A business owner in Manchester needs professional indemnity insurance. They open Google, type 'PI insurance broker near me', and scroll through the results. Your firm isn't there. Instead, they call someone three miles away who ranks in the local pack. That enquiry is gone. Your revenue is unaffected, but so is your growth.
This happens hundreds of times a day across the UK. People searching for financial services aren't browsing nationally. They're looking locally. They want someone they can visit, someone who understands their area, someone who picks up the phone quickly.
Local SEO is the reason they find you or find someone else.
Local SEO isn't magic. It's a set of practices that help search engines connect nearby customers to your business.
When someone searches for 'mortgage broker Stockport' or 'insurance adviser Leeds', Google shows three key elements. First, a map with pins marking nearby businesses. Second, a list of three companies with their addresses, ratings, and phone numbers. Third, regular search results below that.
That map section is called the local pack. Getting into it matters more than almost anything else. People click on those results because they're designed to show relevant, nearby options.
Local SEO involves three main areas. Your Google Business Profile is the foundation. Your website and local citations make up the second part. Online reviews form the third pillar.
Financial services are inherently local. Your client base isn't spread across Europe. Most of your new business probably comes from a 10-mile radius. You might handle clients further away for specific products, but the bulk of your enquiries come from people who can walk into your office or meet you in person.
This is different from, say, a national ecommerce business. Your competition is your local competitors. The broker three streets over. The online provider based in Liverpool. The ex-employee who went independent.
When someone is ready to buy insurance or get financial advice, they're often in a hurry. They need it this week, not in three months. They search locally because they want to solve the problem now. That urgency is your advantage. If you're there when they search, you win the enquiry.
Additionally, insurance and financial services live in an environment of trust and regulation. A client would much rather work with someone local, someone they can verify, someone who has real reviews from real people in their community. Local SEO helps you build that credibility.
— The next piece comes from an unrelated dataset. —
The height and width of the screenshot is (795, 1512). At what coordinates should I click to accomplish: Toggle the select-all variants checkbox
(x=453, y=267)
This is non-negotiable. If you don't have a Google Business Profile, or if it's incomplete, you're invisible in local search.
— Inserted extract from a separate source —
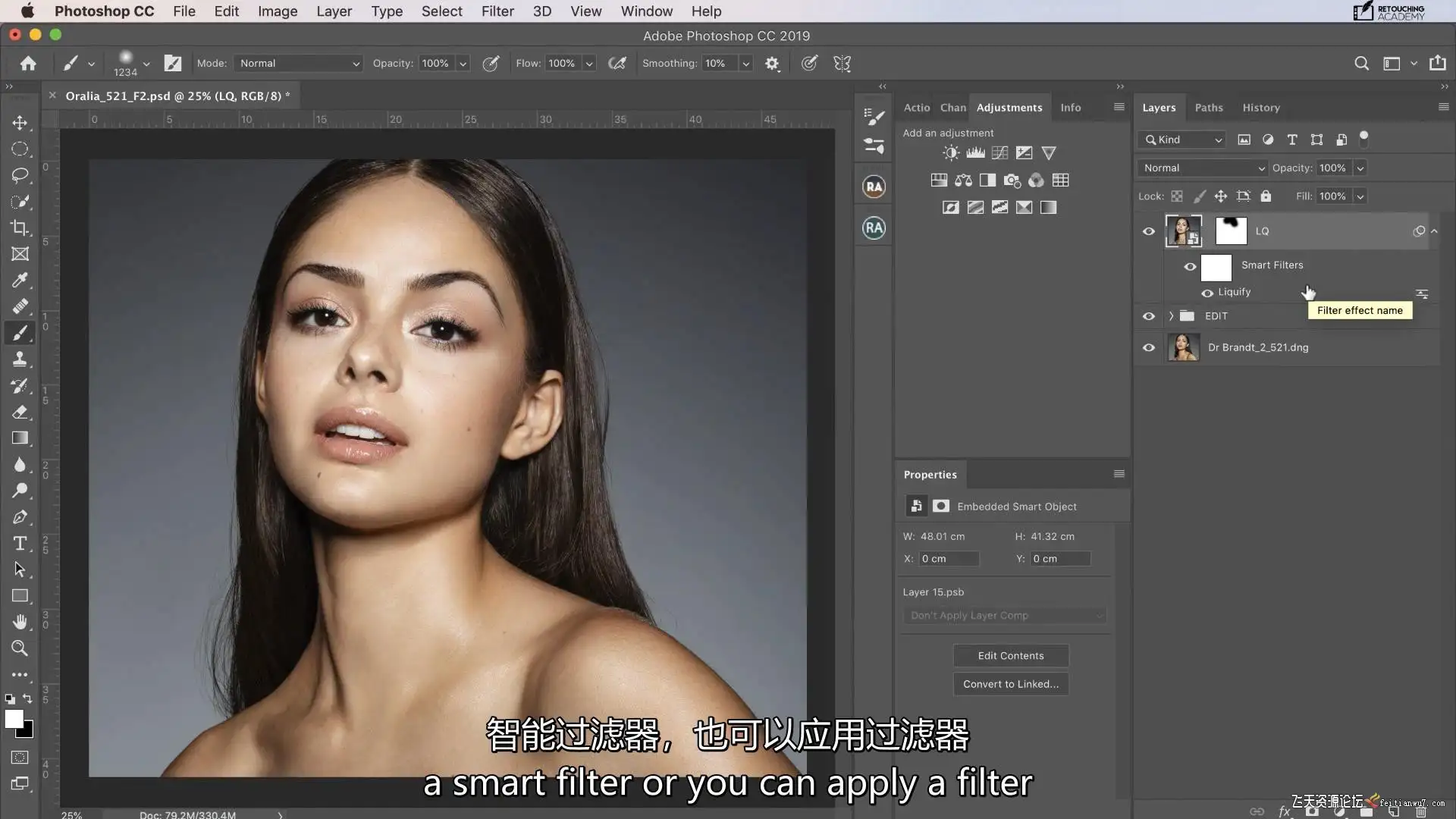Select the Move tool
Your profile should include your full address, phone number, hours, website URL, and a clear description of what you do. For an insurance broker, that might be 'Commercial insurance, professional indemnity, and general insurance broking for small businesses'. Be specific. Don't write 'Insurance services'. Google and your potential clients need to know exactly what you offer.
Add photos of your team, your office, and your work environment. People want to see who they're dealing with. A photo of your receptionist and your office reception area builds more trust than stock images.
Update this profile regularly. When your hours change for the holidays, update it. When you hire someone, add them. Google rewards active profiles with better rankings.
Your website is where local SEO lives. Every page should include your address, phone number, and the areas you serve. Don't hide this in the footer. Put it where people can see it.
Create location-specific pages if you serve multiple towns. A page for 'Commercial insurance in Bristol' and another for 'Commercial insurance in Bath' tells Google and your customers that you're a local expert in those places. Use real words that real people search for.
Citations are mentions of your business across the web. These include directories like Yell, Trustpilot, and industry-specific sites. The more places your name, address, and phone number appear, the more authoritative you seem. Keep this information consistent. A typo in one place can confuse Google and lose you rankings.
Reviews are proof. They show potential clients that real people have used your service and trust you.
Ask your clients to leave reviews on Google, Trustpilot, and Feefo. Make it easy. Send a simple email with a link. Don't ask for five stars. Ask them to share their honest experience. Google's algorithm recognises authentic reviews and rewards businesses with consistent, genuine feedback.
The number matters, but so does recency. A business with fifty reviews from five years ago looks less trustworthy than a business with twenty reviews from the last three months. Reviews tell Google that your firm is still active and still delivering good work.
Imagine you run a small insurance brokerage in Coventry. A manufacturing business owner needs employers' liability insurance. She opens Google on her phone and searches 'employers liability insurance Coventry'. Your competitor appears in the local pack. They have twenty-three reviews, a well-filled Google Business Profile, and a website page specifically about employers' liability cover. You don't appear until page two.
She calls your competitor, gets quotes, and buys within a week.
Now imagine you've done the local SEO work. Your profile is complete. You have forty reviews, mostly from Coventry businesses. Your website has a page about employers' liability insurance that mentions Coventry three times. You rank in that local pack. She calls you first. You have the chance to win her business.
Local SEO doesn't guarantee that sale, but it guarantees you get the phone call.
Setting up proper local SEO takes time. A few hours to complete your Google Business Profile. A few more to add local citations. A consistent effort to collect reviews. None of this is expensive. It doesn't require a large marketing budget.
The return, though, is significant. More phone calls. More qualified enquiries. More clients from your immediate area who are ready to buy.
Your competitors are doing this right now. Some of them are already winning enquiries you should be winning. The time to start is today, not next quarter.